▸ Extracted text
*-*-*

It’s been too long since I blogged. Hello and sorry for the long absence.
It’s been such a bleak few weeks and South Africa’s third Covid wave has been so, so brutal. Been trying to take care and do what we can to connect with family and friends affected.
We’ve all lost so much on a personal level and it’s heartbreaking seeing some of the updates about peers and fellow artists.
On writing and struggles
So much has happened since the start of the pandemic; things I’m grateful for and a lot that I’m totally stumped about. Away from this platform, I’ve thankfully found a bit of a rhythm in my personal journaling and writing habits, which is encouraging.
While doing some basic website admin earlier today, I found an unfinished, unpublished blog post from 2019 that (in many ways) still applies:
Urgh this craft, though!
So, for the longest while, I’ve been grappling with the notion of actually taking some of the recent themes I’ve explored on stage (stand-up) a step further. But it’s hard.
The thought of prodding into the core of some of my most intense insecurities is so unsettling. And as much as I think it would make for compelling stuff in its vulnerability there’s also the HUGE snag: how the heck to I make it funny?
I’ve had first-hand experience of how powerful it can be to connect with people by writing and sharing from an honest and vulnerable place. But, in this instance, it’s a case of wanting to open up about the things that hurt and gnaw at my insecurities. Basically, I’ve yet to feel confident in just where the root of the funniness is.

*-*-*

(Saved data entries)
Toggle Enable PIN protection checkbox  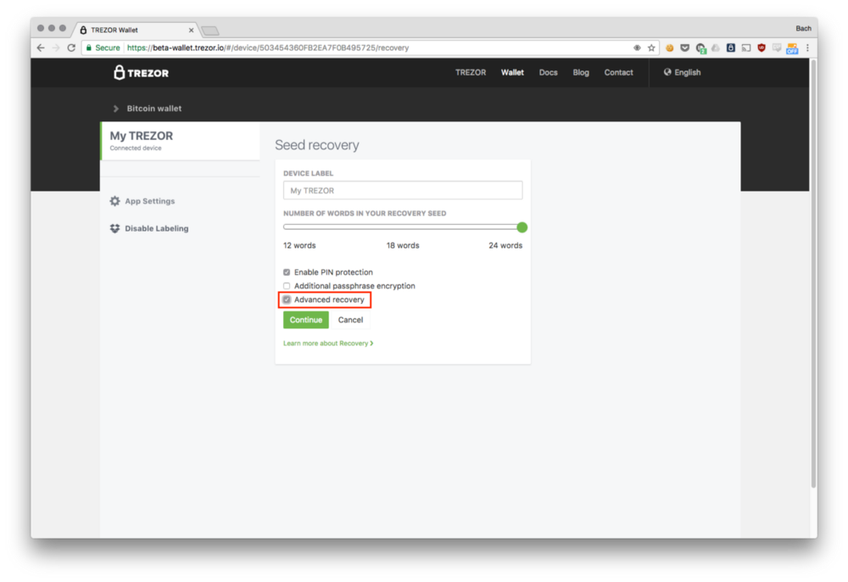287,272
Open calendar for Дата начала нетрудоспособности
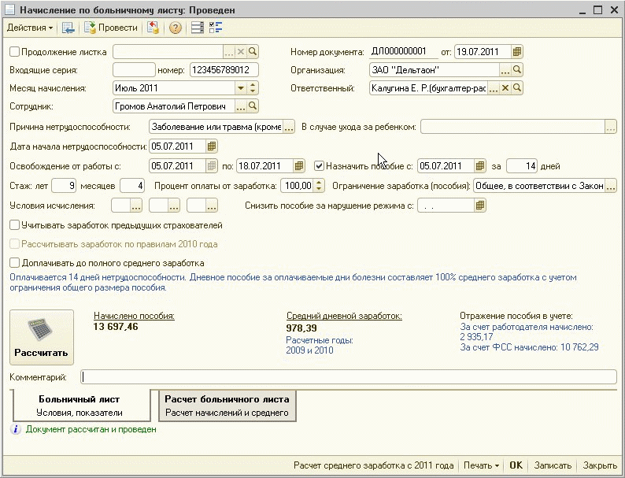The height and width of the screenshot is (478, 625). coord(212,146)
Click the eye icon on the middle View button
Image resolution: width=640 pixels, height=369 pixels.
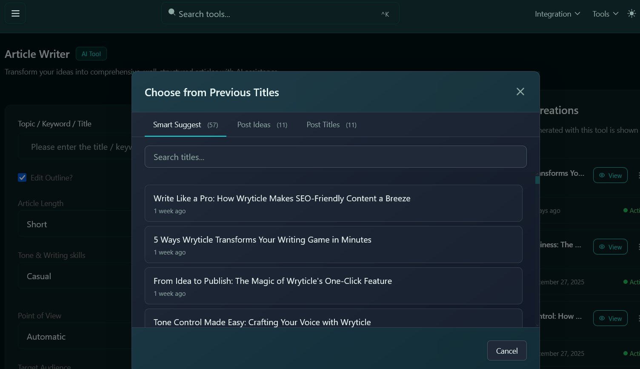[602, 246]
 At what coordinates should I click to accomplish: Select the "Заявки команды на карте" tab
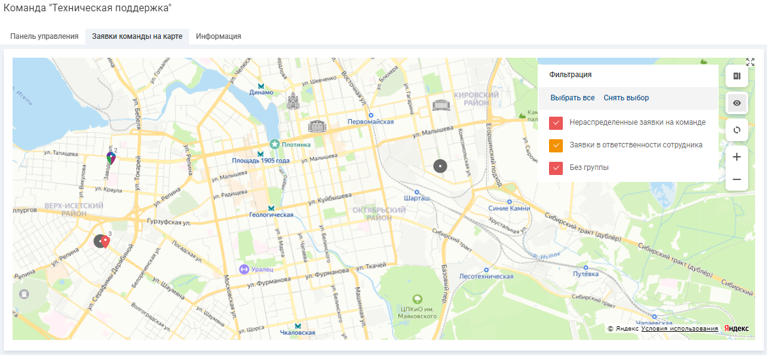coord(137,36)
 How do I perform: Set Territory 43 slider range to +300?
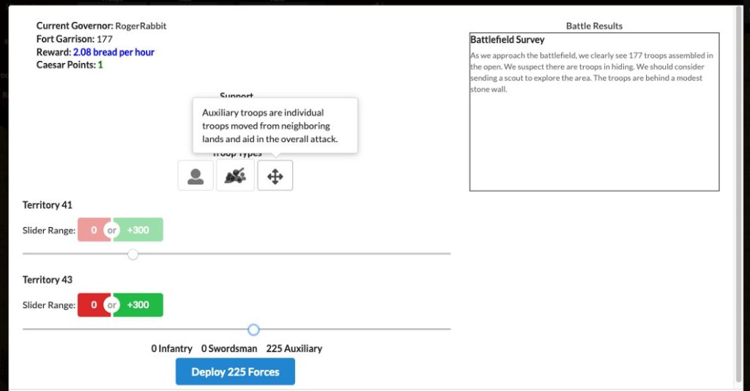[x=141, y=305]
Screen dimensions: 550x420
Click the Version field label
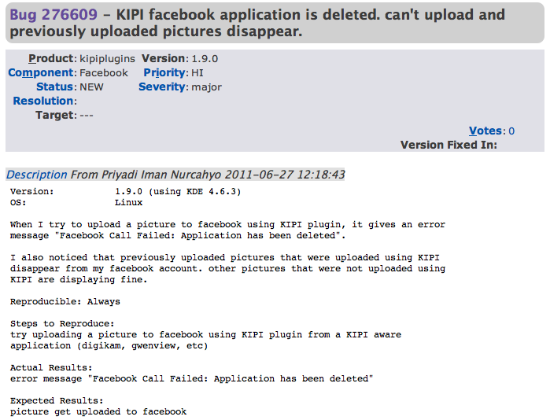pyautogui.click(x=163, y=59)
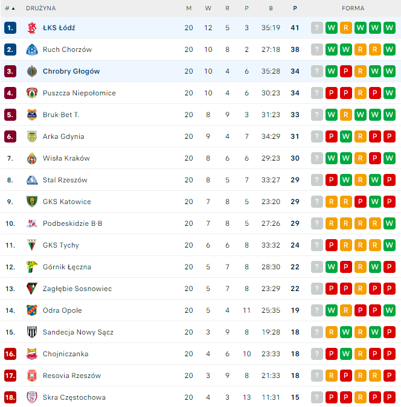Click the GKS Katowice club badge

(x=32, y=202)
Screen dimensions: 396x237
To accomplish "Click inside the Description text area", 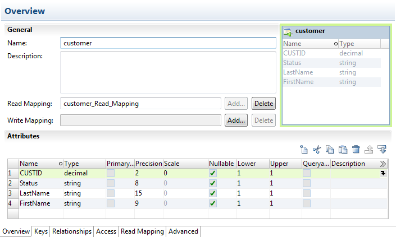I will coord(167,72).
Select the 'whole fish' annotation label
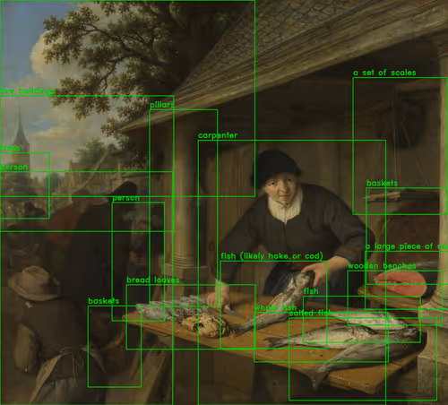This screenshot has width=448, height=405. [275, 307]
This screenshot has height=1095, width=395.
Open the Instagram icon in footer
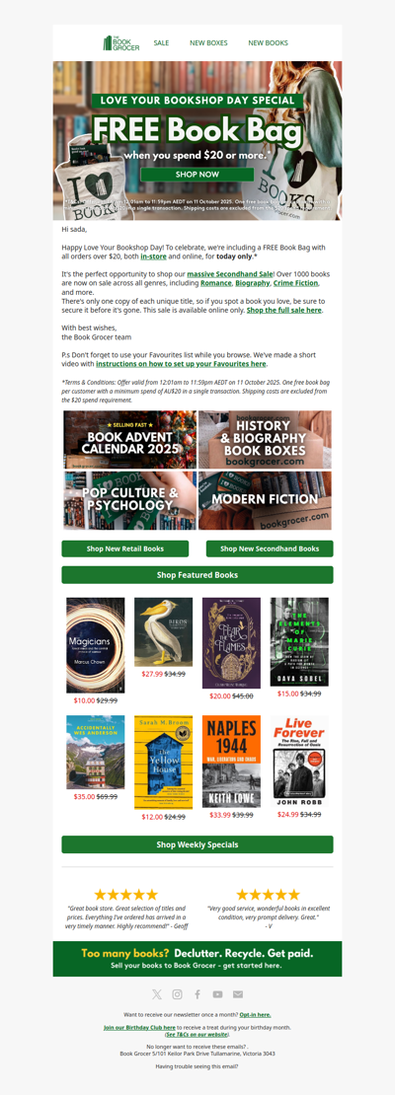pos(178,994)
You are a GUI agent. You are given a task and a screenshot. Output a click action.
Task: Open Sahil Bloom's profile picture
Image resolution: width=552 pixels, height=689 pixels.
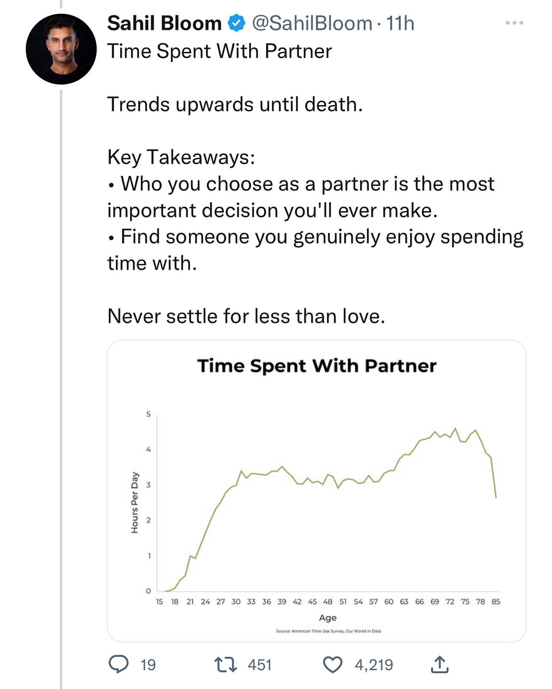(61, 49)
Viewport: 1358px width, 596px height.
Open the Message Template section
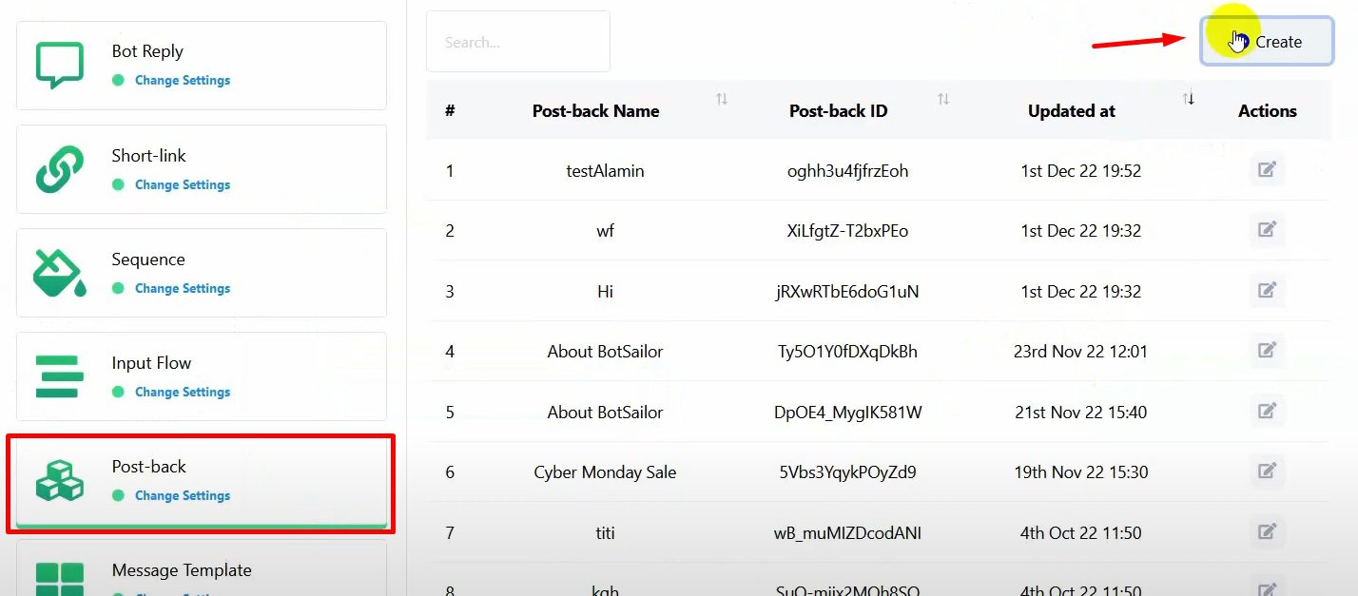click(182, 570)
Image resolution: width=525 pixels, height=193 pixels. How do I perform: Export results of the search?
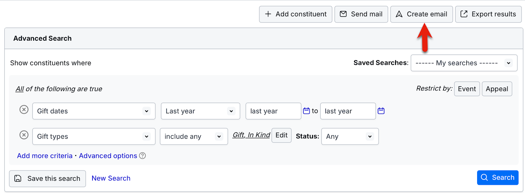[488, 14]
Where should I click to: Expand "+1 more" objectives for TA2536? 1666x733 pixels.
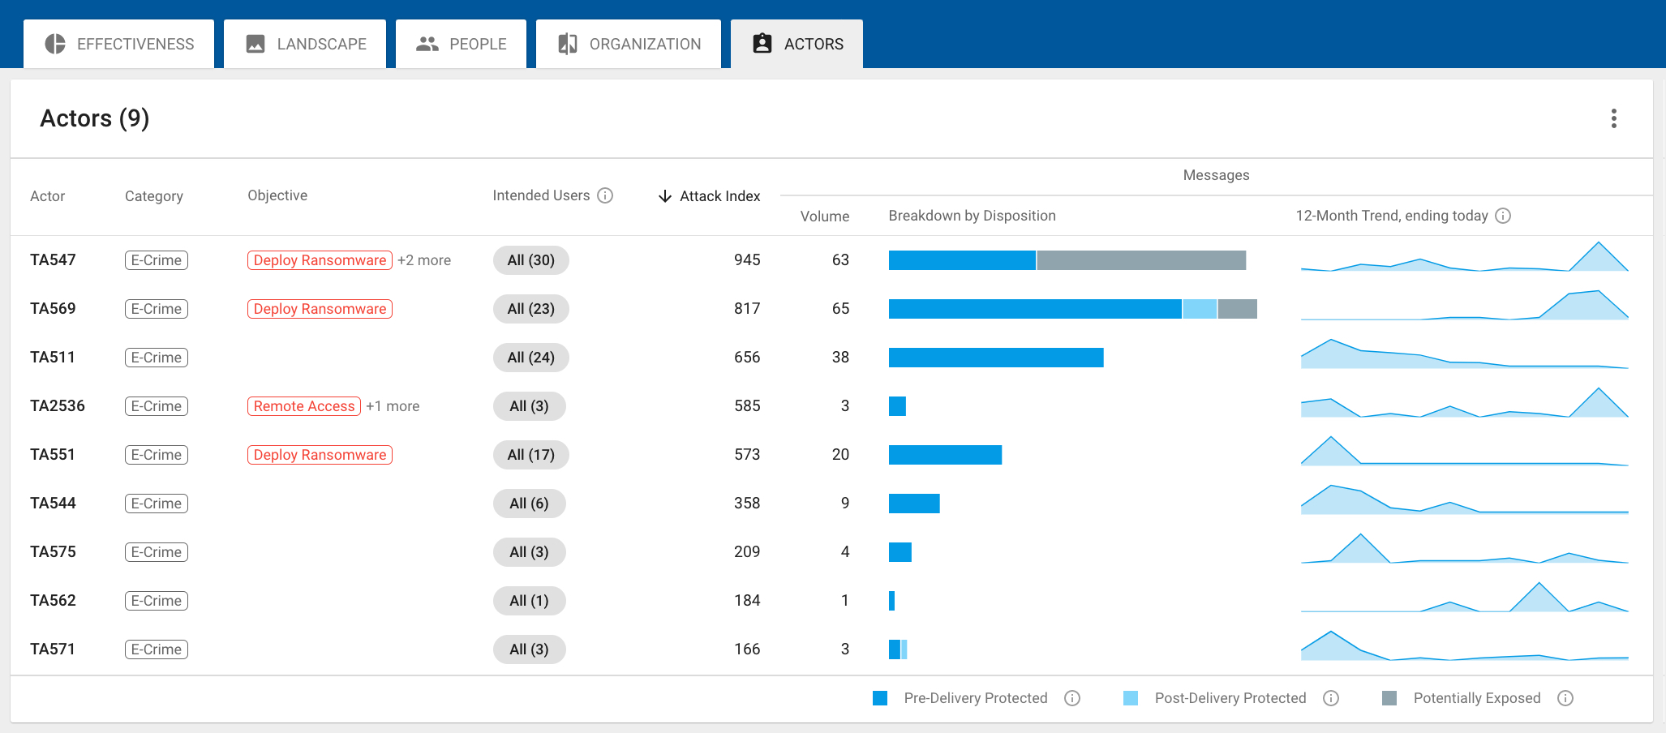coord(393,406)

*-*-*

▸ Work task 1
Copy the blog post word for word, from "It’s been such" up to and including "this craft, though!".
▸ Work task 2
Carry on the blog post about writing and stand-up comedy, starting after its final sentence.
The saved data entries are separate material, unrelated to the blog post.

▸ Written reply 1
It’s been such a bleak few weeks and South Africa’s third Covid wave has been so, so brutal. Been trying to take care and do what we can to connect with family and friends affected.
We’ve all lost so much on a personal level and it’s heartbreaking seeing some of the updates about peers and fellow artists.
On writing and struggles
So much has happened since the start of the pandemic; things I’m grateful for and a lot that I’m totally stumped about. Away from this platform, I’ve thankfully found a bit of a rhythm in my personal journaling and writing habits, which is encouraging.
While doing some basic website admin earlier today, I found an unfinished, unpublished blog post from 2019 that (in many ways) still applies:
Urgh this craft, though!

▸ Written reply 2
In struggling with where exactly to take my stand-up comedy writing and performance, it all boils down to the words above. I’m so, so finicky about people’s attention: I take it very seriously and don’t ever want to waste it with something half baked and unconsidered. At the same time, I’ve learned to give myself space to let work grow over time instead of clinging to unrealistic ‘perfectionist’ habits.
After working on and performing The Dark Ages a few years ago, it quickly became clear that the show was a first level of a deeper conversation about self-image and, frankly, self-loathing.
In a lot of the (stand-up) comedy writing and performance, I’m still a bit obsessed with honesty rather than fishing for laughs at any and everything. Sure, there have been many insights and lessons on the digital side (quirky, silly social media videos), but there’s an even stronger sense that I’d like to take my stage work on a completely different, more vulnerable trajectory.
And YHO! It’s not easy.
I’ve also recently been thinking about whether or not stand-up is even the right performance form to be exploring some of the conversations I’ve been thinking about. I wonder if some of the things I’m struggling with may better be aired out via a screenplay or some other narrative form.
Whatever happens, I won’t stop thinking about it and trying things out.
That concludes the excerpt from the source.